December 1st is approaching quickly and I do be lieve this will be a very hard day for all my family and for myself, this would have been Bradleys 41st birthday and it is still hard to believe that he is not here with us.
It has been just over 6 months now and it is not any easier.
There is not a day that goes by that I do not think of him and miss him. It never seems to get easier but does seem to get different when you loose someone that you care about. I still think it was so unfair for him to be taken from his family and all of us who loved and knew him.
I know I will never be as good as Brad was and no one will ever replace him in any way. I now realize he was the glue that held this family together and now that he is gone, that glue has disappeared with him. You never realize how important anyone is when they are with you so all I can say to that is remind them every chance you get how important they are.
I miss you Bradley and I wish you were here so I could tell you how much I love you and wish you a Happy Birthday.

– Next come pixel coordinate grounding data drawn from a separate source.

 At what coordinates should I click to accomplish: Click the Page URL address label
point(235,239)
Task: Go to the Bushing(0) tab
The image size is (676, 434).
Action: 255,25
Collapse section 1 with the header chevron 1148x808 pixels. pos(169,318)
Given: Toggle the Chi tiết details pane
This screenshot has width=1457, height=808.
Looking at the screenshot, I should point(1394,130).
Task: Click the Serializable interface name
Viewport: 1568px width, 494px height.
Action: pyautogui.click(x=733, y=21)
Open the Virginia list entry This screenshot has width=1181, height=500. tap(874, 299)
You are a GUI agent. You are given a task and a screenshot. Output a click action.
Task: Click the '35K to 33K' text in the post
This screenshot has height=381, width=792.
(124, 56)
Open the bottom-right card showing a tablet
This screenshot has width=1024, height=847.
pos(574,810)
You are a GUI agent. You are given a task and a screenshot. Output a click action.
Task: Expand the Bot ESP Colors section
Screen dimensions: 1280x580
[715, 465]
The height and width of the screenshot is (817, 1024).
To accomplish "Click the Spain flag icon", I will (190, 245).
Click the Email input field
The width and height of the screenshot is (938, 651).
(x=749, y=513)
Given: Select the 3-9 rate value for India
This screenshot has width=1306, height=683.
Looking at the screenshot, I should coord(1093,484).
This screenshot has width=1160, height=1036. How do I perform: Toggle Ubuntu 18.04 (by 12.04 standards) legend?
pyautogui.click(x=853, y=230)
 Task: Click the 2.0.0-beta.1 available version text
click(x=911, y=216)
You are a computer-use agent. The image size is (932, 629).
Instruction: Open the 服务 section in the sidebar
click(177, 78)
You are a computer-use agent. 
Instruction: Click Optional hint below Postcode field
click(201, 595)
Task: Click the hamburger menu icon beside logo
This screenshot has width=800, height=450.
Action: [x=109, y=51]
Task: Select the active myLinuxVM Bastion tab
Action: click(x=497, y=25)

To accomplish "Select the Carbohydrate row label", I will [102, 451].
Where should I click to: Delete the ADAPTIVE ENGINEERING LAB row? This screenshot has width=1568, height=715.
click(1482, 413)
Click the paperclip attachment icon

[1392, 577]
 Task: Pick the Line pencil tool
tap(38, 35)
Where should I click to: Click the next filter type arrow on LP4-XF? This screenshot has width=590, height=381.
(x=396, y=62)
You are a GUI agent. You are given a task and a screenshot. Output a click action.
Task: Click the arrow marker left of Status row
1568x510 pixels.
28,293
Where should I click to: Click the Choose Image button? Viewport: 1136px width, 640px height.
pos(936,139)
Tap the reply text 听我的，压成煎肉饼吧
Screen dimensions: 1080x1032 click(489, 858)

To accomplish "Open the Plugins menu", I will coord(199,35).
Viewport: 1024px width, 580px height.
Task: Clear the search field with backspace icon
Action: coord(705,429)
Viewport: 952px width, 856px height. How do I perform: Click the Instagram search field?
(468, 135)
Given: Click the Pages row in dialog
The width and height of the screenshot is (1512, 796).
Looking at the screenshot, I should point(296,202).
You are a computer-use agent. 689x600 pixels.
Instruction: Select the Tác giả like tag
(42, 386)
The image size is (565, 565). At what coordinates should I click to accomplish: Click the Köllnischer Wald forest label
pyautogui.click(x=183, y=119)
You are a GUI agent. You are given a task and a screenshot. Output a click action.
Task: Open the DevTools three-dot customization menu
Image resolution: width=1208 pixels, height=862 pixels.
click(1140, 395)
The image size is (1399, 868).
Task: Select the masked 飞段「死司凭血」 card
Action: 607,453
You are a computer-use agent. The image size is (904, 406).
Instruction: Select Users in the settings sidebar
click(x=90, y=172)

I was going through boxes the other day and found old family pictures and it made me happy and sad at the same time, there were picture of the whole family from years ago, some of Grandma and Grandpa Potter, and one of Grandma and Grandpa Metzger. Just a mix of everything when we were all happy and got along and were all in Alberta and here and together. Pictures are always a great memory and reminder of better times in ones life.
I sent my mother a letter and birthday card the other day, Her birthday was yesterday. Happy Birthday Mom. I am not sure I will ever speak to most of my family again , but do know and hope to reconnect with Mom again. I miss her more than anyone and just want to pick up the phone somedays and tell her that. I wish I could but know I am not ready to yet. Hard to be without her. We use to talk on the phone at least 2 to 3 times a week.
As for the rest of my family I do not have much to say though I do say this my thoughts go out to Patti and the kids tomorrow because I know it will be hard for all of you, wishing you the best.
I wish all my family well over the holidays and hold no grudges against any of you, I just have nothing to say to any of you or want to speak with any of you at this point and time and for some of you probably never again, I am sure the feeling is mutual.
Matt and I have built a live of our own, and have a great family with his parents and friends who surround us on a daily basis, either here in Toronto or throughout the world.Thank you to all those people who are in our lives and with us daily. We love you very much and appreciate your friendships.
The holidays are soon approaching and I just want to take a moment to say Happy Holidays to everyone, whether we speak or not, I hope you all have a great Holiday season.